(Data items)

------------------------------------------------

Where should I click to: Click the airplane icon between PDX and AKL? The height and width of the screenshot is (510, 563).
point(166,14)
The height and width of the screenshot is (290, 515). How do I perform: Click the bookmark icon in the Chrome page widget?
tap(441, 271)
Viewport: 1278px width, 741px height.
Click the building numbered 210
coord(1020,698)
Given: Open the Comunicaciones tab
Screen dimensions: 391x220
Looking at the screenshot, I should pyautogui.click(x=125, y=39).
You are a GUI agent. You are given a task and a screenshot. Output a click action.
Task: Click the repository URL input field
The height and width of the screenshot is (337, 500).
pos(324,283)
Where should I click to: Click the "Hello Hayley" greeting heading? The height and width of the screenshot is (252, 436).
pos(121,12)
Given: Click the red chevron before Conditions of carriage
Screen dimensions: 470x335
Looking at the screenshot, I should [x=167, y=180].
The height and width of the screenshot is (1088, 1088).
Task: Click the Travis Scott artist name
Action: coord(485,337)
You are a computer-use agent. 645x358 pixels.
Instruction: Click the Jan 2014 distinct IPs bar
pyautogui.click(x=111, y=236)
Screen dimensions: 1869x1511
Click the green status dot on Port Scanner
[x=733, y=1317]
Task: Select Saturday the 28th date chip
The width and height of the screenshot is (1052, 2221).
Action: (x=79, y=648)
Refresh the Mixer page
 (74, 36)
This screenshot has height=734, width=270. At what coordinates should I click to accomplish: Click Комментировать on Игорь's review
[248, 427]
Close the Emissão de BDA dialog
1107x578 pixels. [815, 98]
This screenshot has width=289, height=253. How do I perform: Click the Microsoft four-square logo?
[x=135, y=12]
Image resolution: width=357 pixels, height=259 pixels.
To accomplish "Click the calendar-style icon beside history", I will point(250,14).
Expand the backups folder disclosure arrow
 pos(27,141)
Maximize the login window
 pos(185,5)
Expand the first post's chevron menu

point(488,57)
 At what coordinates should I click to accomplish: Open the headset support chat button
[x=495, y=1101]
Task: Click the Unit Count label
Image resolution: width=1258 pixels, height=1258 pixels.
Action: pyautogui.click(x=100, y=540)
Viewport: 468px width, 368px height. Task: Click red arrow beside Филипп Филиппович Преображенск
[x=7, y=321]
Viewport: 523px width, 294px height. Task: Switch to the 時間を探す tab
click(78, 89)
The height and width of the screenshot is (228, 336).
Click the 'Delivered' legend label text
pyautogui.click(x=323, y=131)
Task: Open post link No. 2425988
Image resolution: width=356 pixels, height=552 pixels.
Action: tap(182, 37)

------------------------------------------------

**OBJECTIVE**
Update the records above by changing every "Screen dimensions" to "Display size" and keeping all other text the same.

**RESULT FOR THIS EXERCISE**
Where should I click to: Click the airplane icon between PDX and AKL? The height and width of the screenshot is (510, 563).
point(166,14)
The height and width of the screenshot is (290, 515). How do I perform: Click the bookmark icon in the Chrome page widget?
tap(441, 271)
Viewport: 1278px width, 741px height.
Click the building numbered 210
coord(1020,698)
Given: Open the Comunicaciones tab
Display size: 391x220
Looking at the screenshot, I should pyautogui.click(x=125, y=39).
You are a GUI agent. You are given a task and a screenshot. Output a click action.
Task: Click the repository URL input field
The height and width of the screenshot is (337, 500).
pos(324,283)
Where should I click to: Click the "Hello Hayley" greeting heading? The height and width of the screenshot is (252, 436).
pos(121,12)
Given: Click the red chevron before Conditions of carriage
Display size: 470x335
Looking at the screenshot, I should [x=167, y=180].
The height and width of the screenshot is (1088, 1088).
Task: Click the Travis Scott artist name
Action: coord(485,337)
You are a computer-use agent. 645x358 pixels.
Instruction: Click the Jan 2014 distinct IPs bar
pyautogui.click(x=111, y=236)
Display size: 1869x1511
Click the green status dot on Port Scanner
[x=733, y=1317]
Task: Select Saturday the 28th date chip
The width and height of the screenshot is (1052, 2221).
Action: (x=79, y=648)
Refresh the Mixer page
 (74, 36)
This screenshot has height=734, width=270. At what coordinates should I click to accomplish: Click Комментировать on Игорь's review
[248, 427]
Close the Emissão de BDA dialog
1107x578 pixels. [815, 98]
This screenshot has width=289, height=253. How do I perform: Click the Microsoft four-square logo?
[x=135, y=12]
Image resolution: width=357 pixels, height=259 pixels.
To accomplish "Click the calendar-style icon beside history", I will point(250,14).
Expand the backups folder disclosure arrow
 pos(27,141)
Maximize the login window
 pos(185,5)
Expand the first post's chevron menu

point(488,57)
 At what coordinates should I click to accomplish: Open the headset support chat button
[x=495, y=1101]
Task: Click the Unit Count label
Image resolution: width=1258 pixels, height=1258 pixels.
Action: pyautogui.click(x=100, y=540)
Viewport: 468px width, 368px height. Task: Click red arrow beside Филипп Филиппович Преображенск
[x=7, y=321]
Viewport: 523px width, 294px height. Task: Switch to the 時間を探す tab
click(78, 89)
The height and width of the screenshot is (228, 336).
Click the 'Delivered' legend label text
pyautogui.click(x=323, y=131)
Task: Open post link No. 2425988
Image resolution: width=356 pixels, height=552 pixels.
Action: tap(182, 37)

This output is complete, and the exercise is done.